WORKING DATA Block Start

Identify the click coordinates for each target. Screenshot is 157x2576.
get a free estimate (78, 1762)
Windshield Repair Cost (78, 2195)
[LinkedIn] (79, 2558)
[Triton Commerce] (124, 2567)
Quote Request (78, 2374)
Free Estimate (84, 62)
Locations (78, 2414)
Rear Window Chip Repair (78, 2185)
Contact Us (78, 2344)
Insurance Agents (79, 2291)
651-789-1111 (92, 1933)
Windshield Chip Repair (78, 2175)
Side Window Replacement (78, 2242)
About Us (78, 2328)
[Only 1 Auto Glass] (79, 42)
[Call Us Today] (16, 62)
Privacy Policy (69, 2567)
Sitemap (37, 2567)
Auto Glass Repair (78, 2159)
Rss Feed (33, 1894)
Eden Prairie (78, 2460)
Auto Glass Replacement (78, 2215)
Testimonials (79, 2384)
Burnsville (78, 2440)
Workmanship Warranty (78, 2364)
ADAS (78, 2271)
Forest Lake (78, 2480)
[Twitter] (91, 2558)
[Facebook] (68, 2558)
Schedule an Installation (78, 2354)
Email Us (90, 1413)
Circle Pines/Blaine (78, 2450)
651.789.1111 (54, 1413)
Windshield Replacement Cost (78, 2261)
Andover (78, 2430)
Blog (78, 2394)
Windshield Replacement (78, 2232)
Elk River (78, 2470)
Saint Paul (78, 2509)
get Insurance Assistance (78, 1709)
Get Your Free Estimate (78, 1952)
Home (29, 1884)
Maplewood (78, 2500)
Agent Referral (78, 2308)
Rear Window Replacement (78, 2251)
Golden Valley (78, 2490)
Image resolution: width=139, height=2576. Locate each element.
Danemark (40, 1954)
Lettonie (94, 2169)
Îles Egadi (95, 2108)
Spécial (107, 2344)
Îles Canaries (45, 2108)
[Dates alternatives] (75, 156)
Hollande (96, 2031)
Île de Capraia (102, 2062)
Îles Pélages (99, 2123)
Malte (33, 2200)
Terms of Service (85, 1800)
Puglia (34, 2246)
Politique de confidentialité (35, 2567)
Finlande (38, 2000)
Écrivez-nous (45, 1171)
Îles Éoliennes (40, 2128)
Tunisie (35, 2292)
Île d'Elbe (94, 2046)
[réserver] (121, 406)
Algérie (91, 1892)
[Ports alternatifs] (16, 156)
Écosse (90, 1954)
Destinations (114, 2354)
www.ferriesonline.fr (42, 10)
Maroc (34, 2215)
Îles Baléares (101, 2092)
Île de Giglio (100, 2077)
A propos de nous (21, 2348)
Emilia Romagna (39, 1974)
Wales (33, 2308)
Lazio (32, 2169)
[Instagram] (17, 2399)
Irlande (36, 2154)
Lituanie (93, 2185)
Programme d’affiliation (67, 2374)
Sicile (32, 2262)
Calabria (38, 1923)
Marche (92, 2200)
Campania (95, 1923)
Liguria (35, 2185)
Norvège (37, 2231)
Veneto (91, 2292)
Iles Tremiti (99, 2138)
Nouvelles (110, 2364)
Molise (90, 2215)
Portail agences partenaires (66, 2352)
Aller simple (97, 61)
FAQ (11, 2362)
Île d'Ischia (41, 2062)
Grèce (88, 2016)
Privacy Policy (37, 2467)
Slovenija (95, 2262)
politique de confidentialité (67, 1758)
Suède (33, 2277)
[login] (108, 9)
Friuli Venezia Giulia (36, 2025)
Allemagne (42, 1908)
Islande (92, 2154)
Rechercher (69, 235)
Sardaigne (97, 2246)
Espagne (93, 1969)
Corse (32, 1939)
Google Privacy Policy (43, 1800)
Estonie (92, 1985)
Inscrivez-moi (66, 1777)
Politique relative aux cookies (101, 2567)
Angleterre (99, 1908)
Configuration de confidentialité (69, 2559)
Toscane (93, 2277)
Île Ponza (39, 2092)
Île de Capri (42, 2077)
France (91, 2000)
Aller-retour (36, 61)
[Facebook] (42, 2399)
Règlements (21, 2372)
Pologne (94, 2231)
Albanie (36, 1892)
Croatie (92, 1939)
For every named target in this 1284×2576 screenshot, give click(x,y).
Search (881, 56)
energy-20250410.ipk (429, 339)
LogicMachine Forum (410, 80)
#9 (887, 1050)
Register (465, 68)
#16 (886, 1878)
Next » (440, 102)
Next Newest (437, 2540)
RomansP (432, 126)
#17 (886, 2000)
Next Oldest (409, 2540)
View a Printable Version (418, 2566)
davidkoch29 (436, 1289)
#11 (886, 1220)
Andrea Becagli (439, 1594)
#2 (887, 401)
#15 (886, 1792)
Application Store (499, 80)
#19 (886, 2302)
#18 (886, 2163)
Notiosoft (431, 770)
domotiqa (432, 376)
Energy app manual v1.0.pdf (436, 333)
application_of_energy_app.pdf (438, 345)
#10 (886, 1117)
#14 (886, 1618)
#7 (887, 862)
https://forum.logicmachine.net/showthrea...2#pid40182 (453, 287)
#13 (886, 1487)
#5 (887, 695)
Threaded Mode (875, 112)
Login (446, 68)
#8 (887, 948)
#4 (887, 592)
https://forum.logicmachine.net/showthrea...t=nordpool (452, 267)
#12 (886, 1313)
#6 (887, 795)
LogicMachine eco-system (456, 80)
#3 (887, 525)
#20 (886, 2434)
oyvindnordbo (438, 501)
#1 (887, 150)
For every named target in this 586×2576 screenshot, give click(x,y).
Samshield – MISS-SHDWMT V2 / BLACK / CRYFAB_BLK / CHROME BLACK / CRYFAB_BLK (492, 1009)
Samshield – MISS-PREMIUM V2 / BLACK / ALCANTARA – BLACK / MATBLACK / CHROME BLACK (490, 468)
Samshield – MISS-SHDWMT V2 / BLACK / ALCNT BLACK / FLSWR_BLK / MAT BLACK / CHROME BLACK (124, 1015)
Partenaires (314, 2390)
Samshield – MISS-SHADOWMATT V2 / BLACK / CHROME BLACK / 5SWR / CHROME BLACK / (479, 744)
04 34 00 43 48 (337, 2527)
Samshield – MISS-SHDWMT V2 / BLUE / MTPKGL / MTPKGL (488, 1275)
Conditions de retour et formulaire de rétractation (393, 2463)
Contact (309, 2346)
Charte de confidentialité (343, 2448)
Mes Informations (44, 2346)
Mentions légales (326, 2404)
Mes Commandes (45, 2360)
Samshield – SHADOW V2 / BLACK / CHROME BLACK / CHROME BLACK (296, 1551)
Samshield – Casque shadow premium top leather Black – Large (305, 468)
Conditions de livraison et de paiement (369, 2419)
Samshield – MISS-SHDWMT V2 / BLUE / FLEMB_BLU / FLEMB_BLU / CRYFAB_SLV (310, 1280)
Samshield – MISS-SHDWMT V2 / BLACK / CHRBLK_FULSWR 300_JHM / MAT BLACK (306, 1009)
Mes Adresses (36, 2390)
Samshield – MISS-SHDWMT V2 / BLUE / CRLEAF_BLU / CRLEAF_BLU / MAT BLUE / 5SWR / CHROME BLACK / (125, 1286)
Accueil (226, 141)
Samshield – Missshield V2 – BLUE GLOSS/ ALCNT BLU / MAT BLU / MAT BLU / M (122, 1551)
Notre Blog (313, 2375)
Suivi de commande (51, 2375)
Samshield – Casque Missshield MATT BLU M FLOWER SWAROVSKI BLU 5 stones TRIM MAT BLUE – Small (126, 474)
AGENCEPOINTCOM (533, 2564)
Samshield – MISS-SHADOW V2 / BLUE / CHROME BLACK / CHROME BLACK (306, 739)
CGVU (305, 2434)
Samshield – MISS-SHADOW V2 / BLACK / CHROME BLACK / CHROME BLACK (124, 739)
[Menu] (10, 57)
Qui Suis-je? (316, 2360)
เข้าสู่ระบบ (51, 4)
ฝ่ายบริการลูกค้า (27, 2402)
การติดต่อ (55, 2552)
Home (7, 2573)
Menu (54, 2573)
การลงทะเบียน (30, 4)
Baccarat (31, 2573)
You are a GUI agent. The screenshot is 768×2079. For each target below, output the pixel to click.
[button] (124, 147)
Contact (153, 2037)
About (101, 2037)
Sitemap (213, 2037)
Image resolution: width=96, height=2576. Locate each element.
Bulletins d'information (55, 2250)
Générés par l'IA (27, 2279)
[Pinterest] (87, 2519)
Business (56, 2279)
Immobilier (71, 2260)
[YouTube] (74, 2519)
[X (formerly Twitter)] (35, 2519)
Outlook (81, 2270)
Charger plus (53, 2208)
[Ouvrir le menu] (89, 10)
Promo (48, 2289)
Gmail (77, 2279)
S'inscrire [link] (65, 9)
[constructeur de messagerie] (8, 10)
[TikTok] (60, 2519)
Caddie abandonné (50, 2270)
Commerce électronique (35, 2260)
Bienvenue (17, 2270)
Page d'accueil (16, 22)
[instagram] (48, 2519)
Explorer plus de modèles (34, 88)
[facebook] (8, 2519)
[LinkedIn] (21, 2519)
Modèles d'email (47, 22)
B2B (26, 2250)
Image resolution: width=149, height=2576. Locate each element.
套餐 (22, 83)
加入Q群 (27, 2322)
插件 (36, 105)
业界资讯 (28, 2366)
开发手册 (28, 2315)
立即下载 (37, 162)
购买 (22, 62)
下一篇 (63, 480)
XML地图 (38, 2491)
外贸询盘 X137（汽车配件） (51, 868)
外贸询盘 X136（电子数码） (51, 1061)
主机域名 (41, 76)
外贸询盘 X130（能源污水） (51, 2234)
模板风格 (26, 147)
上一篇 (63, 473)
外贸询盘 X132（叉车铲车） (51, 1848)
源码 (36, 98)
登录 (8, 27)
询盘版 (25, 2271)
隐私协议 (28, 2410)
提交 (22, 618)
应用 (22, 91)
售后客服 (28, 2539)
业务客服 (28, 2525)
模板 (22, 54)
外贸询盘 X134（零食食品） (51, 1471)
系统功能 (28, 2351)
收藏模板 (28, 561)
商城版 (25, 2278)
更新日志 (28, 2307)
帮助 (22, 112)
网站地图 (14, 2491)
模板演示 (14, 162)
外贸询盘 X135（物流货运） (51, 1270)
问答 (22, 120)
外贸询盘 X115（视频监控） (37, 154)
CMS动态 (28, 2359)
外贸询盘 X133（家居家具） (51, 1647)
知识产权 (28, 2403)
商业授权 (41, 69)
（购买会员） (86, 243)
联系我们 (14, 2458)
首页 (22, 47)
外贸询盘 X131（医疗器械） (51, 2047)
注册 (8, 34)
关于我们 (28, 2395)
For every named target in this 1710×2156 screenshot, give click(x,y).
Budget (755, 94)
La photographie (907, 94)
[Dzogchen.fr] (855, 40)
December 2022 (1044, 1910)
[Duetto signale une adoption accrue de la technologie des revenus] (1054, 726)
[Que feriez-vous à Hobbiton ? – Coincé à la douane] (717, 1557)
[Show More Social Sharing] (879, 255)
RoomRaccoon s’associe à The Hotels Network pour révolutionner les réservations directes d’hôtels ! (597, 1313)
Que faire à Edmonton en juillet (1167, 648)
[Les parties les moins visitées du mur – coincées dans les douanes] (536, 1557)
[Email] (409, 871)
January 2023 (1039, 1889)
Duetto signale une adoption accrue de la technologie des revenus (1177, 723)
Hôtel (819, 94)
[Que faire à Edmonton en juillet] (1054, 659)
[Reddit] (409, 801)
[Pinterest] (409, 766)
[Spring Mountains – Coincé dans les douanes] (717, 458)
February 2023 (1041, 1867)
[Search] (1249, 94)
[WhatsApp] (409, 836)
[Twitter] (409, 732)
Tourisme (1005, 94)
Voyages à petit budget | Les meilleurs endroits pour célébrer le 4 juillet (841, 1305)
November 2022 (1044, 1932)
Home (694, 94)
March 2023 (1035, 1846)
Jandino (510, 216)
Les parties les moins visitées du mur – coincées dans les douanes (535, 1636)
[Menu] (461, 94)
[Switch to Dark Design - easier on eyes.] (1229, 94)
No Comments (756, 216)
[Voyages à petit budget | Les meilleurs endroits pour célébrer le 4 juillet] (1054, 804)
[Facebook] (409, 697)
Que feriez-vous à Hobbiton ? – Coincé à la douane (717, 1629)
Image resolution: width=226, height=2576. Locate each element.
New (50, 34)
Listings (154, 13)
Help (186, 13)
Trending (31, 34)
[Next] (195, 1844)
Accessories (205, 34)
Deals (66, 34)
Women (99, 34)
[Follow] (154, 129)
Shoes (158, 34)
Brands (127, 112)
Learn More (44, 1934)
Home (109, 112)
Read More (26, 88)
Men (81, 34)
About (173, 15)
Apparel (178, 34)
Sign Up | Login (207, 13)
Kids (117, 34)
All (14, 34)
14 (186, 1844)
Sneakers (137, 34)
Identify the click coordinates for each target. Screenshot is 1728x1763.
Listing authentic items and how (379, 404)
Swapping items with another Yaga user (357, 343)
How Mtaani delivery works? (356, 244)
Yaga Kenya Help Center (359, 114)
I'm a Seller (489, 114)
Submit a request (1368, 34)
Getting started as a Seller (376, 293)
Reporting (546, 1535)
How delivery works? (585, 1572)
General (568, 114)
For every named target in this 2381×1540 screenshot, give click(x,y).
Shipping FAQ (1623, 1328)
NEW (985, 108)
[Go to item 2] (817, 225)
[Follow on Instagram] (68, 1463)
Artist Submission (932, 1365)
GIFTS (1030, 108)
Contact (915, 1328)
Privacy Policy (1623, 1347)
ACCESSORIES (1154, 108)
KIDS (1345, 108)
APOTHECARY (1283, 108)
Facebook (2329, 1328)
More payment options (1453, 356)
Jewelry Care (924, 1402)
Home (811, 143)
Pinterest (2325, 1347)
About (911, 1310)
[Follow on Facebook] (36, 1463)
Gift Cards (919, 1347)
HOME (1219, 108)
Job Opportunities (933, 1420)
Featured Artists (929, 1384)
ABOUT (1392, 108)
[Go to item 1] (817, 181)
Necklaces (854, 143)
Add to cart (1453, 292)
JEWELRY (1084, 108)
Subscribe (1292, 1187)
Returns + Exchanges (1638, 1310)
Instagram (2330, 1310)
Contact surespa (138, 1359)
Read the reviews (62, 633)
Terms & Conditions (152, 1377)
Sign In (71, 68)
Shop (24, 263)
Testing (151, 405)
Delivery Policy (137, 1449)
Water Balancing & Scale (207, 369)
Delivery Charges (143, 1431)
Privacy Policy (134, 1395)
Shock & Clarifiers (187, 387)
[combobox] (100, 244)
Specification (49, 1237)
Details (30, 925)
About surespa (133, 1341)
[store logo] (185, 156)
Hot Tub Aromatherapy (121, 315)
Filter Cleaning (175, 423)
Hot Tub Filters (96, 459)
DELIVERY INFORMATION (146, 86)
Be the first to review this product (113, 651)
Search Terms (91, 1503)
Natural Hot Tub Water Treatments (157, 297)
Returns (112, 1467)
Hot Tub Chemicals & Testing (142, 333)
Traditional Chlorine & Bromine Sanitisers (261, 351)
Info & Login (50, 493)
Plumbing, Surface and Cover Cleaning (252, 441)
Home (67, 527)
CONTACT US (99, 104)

WORKING DATA Block End

**TASK DETAILS**
Exactly as they stand, set down the lines from the top of the data through the line with "Rss Feed (33, 1894)".

**WRITTEN ANSWER**
Identify the click coordinates for each target. Screenshot is 157x2576.
get a free estimate (78, 1762)
Windshield Repair Cost (78, 2195)
[LinkedIn] (79, 2558)
[Triton Commerce] (124, 2567)
Quote Request (78, 2374)
Free Estimate (84, 62)
Locations (78, 2414)
Rear Window Chip Repair (78, 2185)
Contact Us (78, 2344)
Insurance Agents (79, 2291)
651-789-1111 (92, 1933)
Windshield Chip Repair (78, 2175)
Side Window Replacement (78, 2242)
About Us (78, 2328)
[Only 1 Auto Glass] (79, 42)
[Call Us Today] (16, 62)
Privacy Policy (69, 2567)
Sitemap (37, 2567)
Auto Glass Repair (78, 2159)
Rss Feed (33, 1894)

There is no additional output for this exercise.